4. The composition according to claim 1, wherein the species from the order Astigmata is selected from a group comprising members of the family Acaridae, such as from the genus Acarus, e.g. Acarus siro, Acarus farris, Acarus immobilis, Acarus chaetoxysilos; from the genus Tyrophagus, e.g. Tyrophagus longior, Tyrophagus similis, Tyrophagus putrescentiae; from the genus Aleuroglyphus, e.g. Aleuroglyphus ovatus; from the genus Lardoglyphus, e.g. Lardoglyphus konoi; from the genus Caloglyphus, e.g. Caloglyphus mycophagus, from the genus Suidasia, e.g. Suidasia nesbitti; from the genus Thyreophagus, e.g. Thyreophagus entomophagus; from the family Carpoglyphidae, such as the genus Carpoglyphus, e.g. Carpoglyphus lactis, Carpoglyphus munroi; from the family Glycyphagidae such as the genus Glycyphagus, e.g. Glycyphagus domesticus; the genus Lepidoglyphus, e.g. Lepidoglyphus destructor; from the genus Blomia, e.g. Blomia freemani; from the family Chortoglyphagidae, such as the genus Chortoglyphus, e.g.
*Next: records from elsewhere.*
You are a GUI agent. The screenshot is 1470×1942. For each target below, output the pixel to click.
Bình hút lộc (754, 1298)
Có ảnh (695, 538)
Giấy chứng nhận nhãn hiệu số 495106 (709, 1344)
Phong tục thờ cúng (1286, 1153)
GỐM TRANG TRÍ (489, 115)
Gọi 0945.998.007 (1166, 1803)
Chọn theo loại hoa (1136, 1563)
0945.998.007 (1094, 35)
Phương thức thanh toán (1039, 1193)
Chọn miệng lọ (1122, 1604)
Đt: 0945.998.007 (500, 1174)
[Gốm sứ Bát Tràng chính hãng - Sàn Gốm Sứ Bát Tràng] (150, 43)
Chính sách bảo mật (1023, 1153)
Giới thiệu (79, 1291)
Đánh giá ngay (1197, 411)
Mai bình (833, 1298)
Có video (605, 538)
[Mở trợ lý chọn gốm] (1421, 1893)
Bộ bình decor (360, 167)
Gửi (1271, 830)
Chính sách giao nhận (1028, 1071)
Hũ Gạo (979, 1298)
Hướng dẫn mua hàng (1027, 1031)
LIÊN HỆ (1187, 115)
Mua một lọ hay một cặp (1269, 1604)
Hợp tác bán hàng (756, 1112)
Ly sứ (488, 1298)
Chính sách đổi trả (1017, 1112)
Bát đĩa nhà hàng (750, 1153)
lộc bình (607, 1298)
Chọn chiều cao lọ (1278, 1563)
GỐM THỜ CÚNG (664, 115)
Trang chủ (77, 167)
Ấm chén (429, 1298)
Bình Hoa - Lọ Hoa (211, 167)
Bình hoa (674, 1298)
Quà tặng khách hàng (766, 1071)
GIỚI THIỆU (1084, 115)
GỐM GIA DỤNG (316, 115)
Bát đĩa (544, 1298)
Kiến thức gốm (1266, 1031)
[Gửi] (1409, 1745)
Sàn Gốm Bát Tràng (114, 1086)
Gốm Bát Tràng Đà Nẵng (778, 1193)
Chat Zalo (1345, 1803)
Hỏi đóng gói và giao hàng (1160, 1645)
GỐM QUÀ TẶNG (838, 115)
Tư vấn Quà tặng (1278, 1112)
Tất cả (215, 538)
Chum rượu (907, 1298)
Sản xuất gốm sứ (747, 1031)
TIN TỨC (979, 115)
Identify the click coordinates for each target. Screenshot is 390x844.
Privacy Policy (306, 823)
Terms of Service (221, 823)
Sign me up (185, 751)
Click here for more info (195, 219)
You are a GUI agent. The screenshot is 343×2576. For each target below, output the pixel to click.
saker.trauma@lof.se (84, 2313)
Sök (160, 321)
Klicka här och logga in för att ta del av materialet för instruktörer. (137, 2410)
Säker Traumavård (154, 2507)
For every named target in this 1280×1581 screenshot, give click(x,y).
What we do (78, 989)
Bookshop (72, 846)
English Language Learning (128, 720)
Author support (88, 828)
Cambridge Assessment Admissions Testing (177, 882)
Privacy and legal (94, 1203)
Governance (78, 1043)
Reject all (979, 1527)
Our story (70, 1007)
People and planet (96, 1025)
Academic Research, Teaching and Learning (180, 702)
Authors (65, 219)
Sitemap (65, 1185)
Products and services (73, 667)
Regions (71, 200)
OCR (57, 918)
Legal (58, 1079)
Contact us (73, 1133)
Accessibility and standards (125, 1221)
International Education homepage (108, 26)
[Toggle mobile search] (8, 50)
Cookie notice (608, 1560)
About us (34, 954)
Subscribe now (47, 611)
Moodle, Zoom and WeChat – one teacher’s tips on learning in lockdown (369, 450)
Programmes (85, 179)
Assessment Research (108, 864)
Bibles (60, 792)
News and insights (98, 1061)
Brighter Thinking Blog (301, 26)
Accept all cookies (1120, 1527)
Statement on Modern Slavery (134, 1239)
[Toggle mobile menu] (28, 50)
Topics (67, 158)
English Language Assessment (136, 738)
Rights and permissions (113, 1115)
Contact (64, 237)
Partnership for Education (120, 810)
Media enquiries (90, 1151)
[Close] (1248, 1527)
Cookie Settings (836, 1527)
Chortoglyphus arcuatus.

5. The composition according to claim 1 comprising a further nutritional source for the phytoseiid population such as pollen.

6. A method for rearing a phytoseiid predatory mite comprising:

providing a composition according to claim 1,

allowing individuals of the phytoseiid predatory mite to prey on the population of the species from the order Astigmata.

7. The method according to claim 6, wherein the rearing population is maintained at 20-30° C. and 70-90% relative humidity.

8. A method for controlling a crop pest comprising administering the composition of claim 1 to a crop.

9. The method according to claim 8, wherein the crop pest is selected from a range of insect and mite pests, such as thrip species, white-fly species, spider mite species (Tetranychus, Panonychus), various other mite species, such as the tomato russet mite, the broad mite, the avocado brown mite, and other pest arthropods.

10. The method according to claim 8, wherein the crop is selected from greenhouse grown crops, i.e. vegetable, salad, soft fruit and ornamentals, and open field crops, such as avocado, banana, coconut, tea and top fruit.

11. The composition according to claim 1 wherein the rearing population is maintained at 20-30° C. and 70-90% relative humidity.

12. The composition according to claim 1 wherein the the food material used to feed the prey mites is reduced or removed.

13. The composition according to claim 1 wherein fungal contamination is reduced by exhaustion of the food material for the prey mites.

14. The composition according to claim 1 wherein the protein content of the prey mites is protected from denaturing.